Having been heavily critical of the NHS in recent months – it’s a great emergency service but not much else has been my view – I was very surprised to get treatment for my latest bout of depression within a matter of a couple of months. What’s more, my therapy has been via Zoom. To my amazement, it works far better than I imagined it would.
All of my previous therapy has been face-to-face and I had my doubts as to whether Zoom would work. It does.
I was surprised just how quickly I have been able to forge a relationship with my latest therapist. Cramming over 50 years of mental issues into six sessions would be, you might think, an impossibility. But most of my therapists, including my current one, are exceptionally well trained and well qualified to cut through the crap.

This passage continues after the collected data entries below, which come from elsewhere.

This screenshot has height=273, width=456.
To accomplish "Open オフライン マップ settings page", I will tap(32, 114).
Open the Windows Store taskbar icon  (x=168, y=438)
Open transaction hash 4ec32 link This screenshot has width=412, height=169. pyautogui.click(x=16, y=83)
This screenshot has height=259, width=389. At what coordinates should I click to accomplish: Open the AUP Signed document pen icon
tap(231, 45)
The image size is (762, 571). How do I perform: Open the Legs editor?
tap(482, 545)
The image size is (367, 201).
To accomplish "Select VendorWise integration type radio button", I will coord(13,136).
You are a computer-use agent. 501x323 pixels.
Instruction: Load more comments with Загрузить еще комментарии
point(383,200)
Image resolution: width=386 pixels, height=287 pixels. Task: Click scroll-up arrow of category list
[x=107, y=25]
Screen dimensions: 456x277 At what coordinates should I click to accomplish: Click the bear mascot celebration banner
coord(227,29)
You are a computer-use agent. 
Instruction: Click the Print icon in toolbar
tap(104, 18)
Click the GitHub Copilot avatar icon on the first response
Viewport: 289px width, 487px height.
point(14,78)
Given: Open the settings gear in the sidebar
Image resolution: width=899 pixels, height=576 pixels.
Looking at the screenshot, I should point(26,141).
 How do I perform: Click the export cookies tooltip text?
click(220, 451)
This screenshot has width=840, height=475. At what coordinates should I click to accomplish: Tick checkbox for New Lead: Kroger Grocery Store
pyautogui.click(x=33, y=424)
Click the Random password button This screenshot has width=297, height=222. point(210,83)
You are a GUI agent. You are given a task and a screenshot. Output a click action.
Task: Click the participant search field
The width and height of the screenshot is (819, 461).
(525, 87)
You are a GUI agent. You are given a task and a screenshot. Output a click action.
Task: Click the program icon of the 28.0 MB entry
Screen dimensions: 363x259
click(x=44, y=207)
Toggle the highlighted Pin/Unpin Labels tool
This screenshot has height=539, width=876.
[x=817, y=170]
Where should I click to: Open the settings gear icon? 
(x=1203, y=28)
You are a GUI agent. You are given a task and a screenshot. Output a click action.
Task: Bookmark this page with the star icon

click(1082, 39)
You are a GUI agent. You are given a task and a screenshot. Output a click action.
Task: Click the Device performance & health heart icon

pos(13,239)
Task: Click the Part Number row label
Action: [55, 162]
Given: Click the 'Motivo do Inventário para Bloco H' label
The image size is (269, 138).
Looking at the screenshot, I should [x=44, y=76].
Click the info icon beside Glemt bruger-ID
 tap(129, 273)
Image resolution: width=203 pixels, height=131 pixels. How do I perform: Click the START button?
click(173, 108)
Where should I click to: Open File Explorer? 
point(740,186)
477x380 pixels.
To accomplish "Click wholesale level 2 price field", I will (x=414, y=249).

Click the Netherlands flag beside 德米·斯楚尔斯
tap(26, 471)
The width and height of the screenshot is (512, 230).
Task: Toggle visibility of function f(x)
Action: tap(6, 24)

The Zoom therapy works on all levels and it doesn’t dilute the powerful emotions that appear along the way. Digging through the emotional wasteland of a dysfunctional childhood never felt so vivid and real.
I entered therapy in a relatively stable period of mental health. The dip I had a month ago has moderated – I have no idea why, but then I don’t know why it came along in the first place – so I was more receptive to treatment. I know, as every therapist I have ever seen has told me that it is very unlikely that I will be cured from depression and anxiety, but I am still trying to find better ways of living with it.
As I emerged from my last dip, I resolved to give it everything to be more positive and actually do stuff. I have been as good as my word to myself, although it is utterly exhausting, mainly mentally but sometimes physically. I am trying to be who and what I’m not to make who I am a bit better than I used to be. I’ll hit a wall eventually, but until then, I’ll keep going.
I am looking at this therapy as being a bridge to my ADHD assessment, possibly sometime in 2025 the way things are going. That could be, at least for me, a Game Changer. I doubt that if I was diagnosed with ADHD would bring forth a cure, but perhaps it might provide an explanation. I never thought it was just depression without something else. But I must be alive to the possibility there might not be anything else.
So, if you’re still a bit crazy, as I am after all these years, have a word with the GP. And don’t worry about Zoom therapy. Just believe someone who knows.